> **Text section**
━━━━

Recommendation 5 reflects the urgency of creating the tools and infrastructure to support a more efficient and effective health care system: Promote efforts to improve quality of care and efficiency.

Concerted efforts in some integrated health care systems have demonstrated how care can be improved and waste largely eliminated. Continuous improvement methods have reduced costs by managing chronic conditions, providing tools for informed decision-making, reducing preventable care-associated patient injuries, and designing coordinated systems of care delivery that reduce hassle and the need to redo tests and procedures. However, continuous improvement efforts rest on fundamental changes in medical practice and culture – a difficult, long-term, proposition. Widespread improvement will require a much better understanding of how to “do it better” (investment in health care delivery research), restructured training programs, significant organizational restructuring, and investment in aligned health information technologies and systems.

The federal government is a dominant purchaser of health care. It also plays a significant role in the research and evaluation of the delivery of health care services. It is well positioned to provide leadership in these areas. A variety of federal programs could be used for development, demonstration, and dissemination. Federal health programs run the full range of design possibilities, making them particularly useful for the “beta testing” of new ideas. Recommendation 5 focuses on advancing the pace of the work that needs to be done to build a health care system that works better for everyone.

Recommendation 6 focuses on an especially difficult, often expensive aspect of health care that, in many ways, reveals some of the most serious problems with our health care system: End-of-life care should be fundamentally restructured so that people of all ages have increased access to these services in the environment they choose.

Many end-of-life issues are intertwined with effectiveness, quality of care, clinical decision-making, and patient education addressed in Recommendation 5. The concerned and thoughtful attention to end-of-life issues that emerged through its public dialogue made clear to the Working Group that change is needed.

Currently, the policy development is hampered by a lack of useful information about patients’ needs and use of services. The development and use of standardized instruments for collecting demographic, epidemiological, and clinical information, careful evaluation of emerging care models, and the dissemination of best practices are all needed to improve care for the dying. The Working Group acknowledges that end-of-life issues are often difficult, painful, and complicated and thus not conducive to quick or easy fixes This recommendation seeks to better define, communicate, and make available at individual, family, community, and societal levels the support needed and wanted in one’s last days.

Public and private payers should integrate evidence-based science, expert consensus, and linguistically appropriate and culturally sensitive end-of-life care models so that health services and community-based care can better handle the clinical realities and actual needs of patients of any age and their families.

Concluding Remarks

Adopting these strategies simultaneously enables the American health care delivery and financing systems to take several important steps toward universality. It sets in motion a plan that responds to overwhelming public support for a new dynamic in American health care where everyone is protected, not just select portions of the population.

In the recommendations that follow, the Working Group acknowledges that while improvements in health care organization and delivery can yield savings over time, implementing these recommendations will likely require new resources. It has identified principles that any new funding source should meet and offers examples of options already part of the policy debate that meet these criteria.

More detailed information, including background on the state of health care in America, analysis from the community meetings, comments and opinions provided to the Working Group, and relevant data from national polls and surveys, is provided in Health Care That Works for All Americans: Dialogue With the American People and Report to the American People (Revised 2006).

━━━━

> **Provided data**
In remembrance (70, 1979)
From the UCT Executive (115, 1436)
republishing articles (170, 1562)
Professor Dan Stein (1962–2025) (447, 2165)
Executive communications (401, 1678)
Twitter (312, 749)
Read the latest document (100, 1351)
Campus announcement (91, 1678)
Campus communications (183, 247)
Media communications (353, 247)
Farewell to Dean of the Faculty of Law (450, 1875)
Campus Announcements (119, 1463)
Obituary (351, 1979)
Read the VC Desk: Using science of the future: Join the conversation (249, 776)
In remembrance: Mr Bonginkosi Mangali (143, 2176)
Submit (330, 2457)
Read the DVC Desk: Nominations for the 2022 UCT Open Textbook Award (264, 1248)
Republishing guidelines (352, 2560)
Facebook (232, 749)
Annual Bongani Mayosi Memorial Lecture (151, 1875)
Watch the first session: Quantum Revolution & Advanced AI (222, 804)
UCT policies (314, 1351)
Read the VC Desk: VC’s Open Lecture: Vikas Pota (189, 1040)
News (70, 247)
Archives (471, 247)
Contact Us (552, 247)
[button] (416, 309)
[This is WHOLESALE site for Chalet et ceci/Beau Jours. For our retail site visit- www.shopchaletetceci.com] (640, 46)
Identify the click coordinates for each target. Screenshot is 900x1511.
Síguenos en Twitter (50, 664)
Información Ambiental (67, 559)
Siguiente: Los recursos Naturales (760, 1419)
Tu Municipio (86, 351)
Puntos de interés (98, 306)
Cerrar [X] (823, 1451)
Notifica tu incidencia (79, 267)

━━━━

> **What to do**
**a)** According to the health care recommendations text, why are federal health programs particularly useful for the "beta testing" of new ideas?
**b)** From the health care recommendations text, copy the passage that opens with the words "Many end-of-life issues" and closes with "change is needed.".
The items play no part in this work.

> **Responses to the tasks**
**a)** They run the full range of design possibilities.

**b)**
Many end-of-life issues are intertwined with effectiveness, quality of care, clinical decision-making, and patient education addressed in Recommendation 5. The concerned and thoughtful attention to end-of-life issues that emerged through its public dialogue made clear to the Working Group that change is needed.